In part two of our look back at the NAS Pensacola terrorist attack one year ago, one of the sailors wounded in the shooting is beginning a new life as a businessman.
“Walking through the crime scene was like walking through the set of a movie; we just don’t expect this to happen at home,” said Escambia County Sheriff David Morgan on December 6, 2019. “This doesn’t happen in Escambia County; it doesn’t happen in Pensacola, it doesn’t happen to our friends and neighbors who are members of the United States Navy.
“But it did – and it has.”
Navy Airman Ryan Blackwell came face-to-face with Lt. Mohammad Saeed Al-Shamrani outside his office. The Royal Saudi Air Force officer was later killed by Escambia County deputies. During his rampage, Blackwell was shot a half-dozen times while protecting a fellow sailor.

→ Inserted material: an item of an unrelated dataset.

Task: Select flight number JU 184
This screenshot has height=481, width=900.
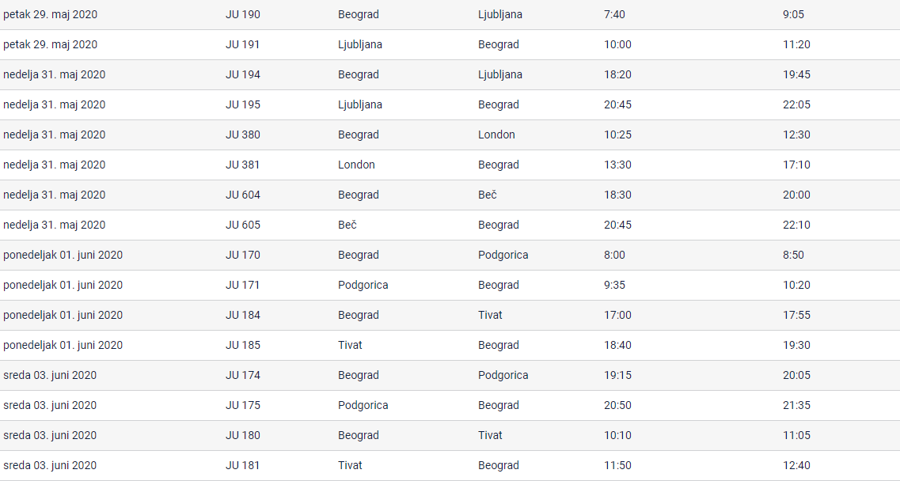Action: coord(242,315)
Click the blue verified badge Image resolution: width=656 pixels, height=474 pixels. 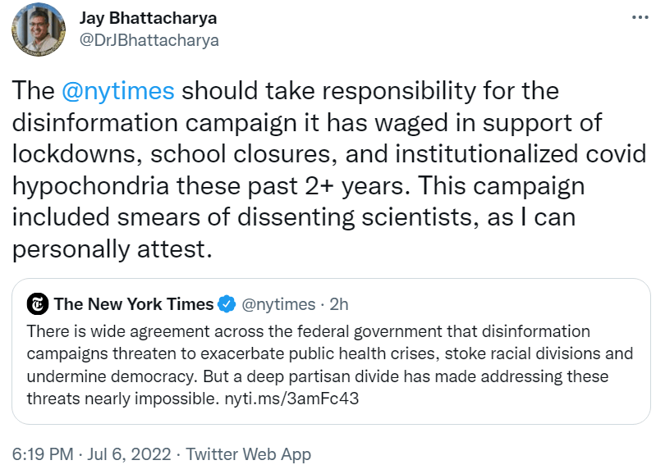point(227,304)
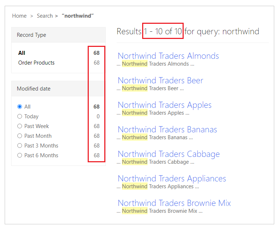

“I was shot in my right arm — lost partial use of my right arm — two in the back on each side of my spine,” Blackwell said. “One went through my back and came out the inside of my thigh; then the other one went in my back, hit my pelvis and came out my left hip. I took one off the side of my right ribcage, also in the back of my right calf and my left foot.”
Blackwell was awarded the Purple Heart and the Navy and Marine Corps Medal and was medically retired from the Navy. It was then that he and his wife Carly began their next chapter — a self-defense school in Gulf Breeze.
“At the time I was pretty banged up and couldn’t do much; I’m a 100 miles-per-hour type of person, so I was trying to stay positive and upbeat,” Blackwell said. “I started creating a website, just all my thoughts of WELL-Trained. WELL-Trained is a play on words in ‘Blackwell-Trained,’ but also being well-trained in all aspects of life.”
A former state high school wrestling champion from Cape Carteret, North Carolina, Blackwell serves as an assistant wrestling coach at Gulf Breeze High School. His training regimens incorporate that, along with his time in the Navy.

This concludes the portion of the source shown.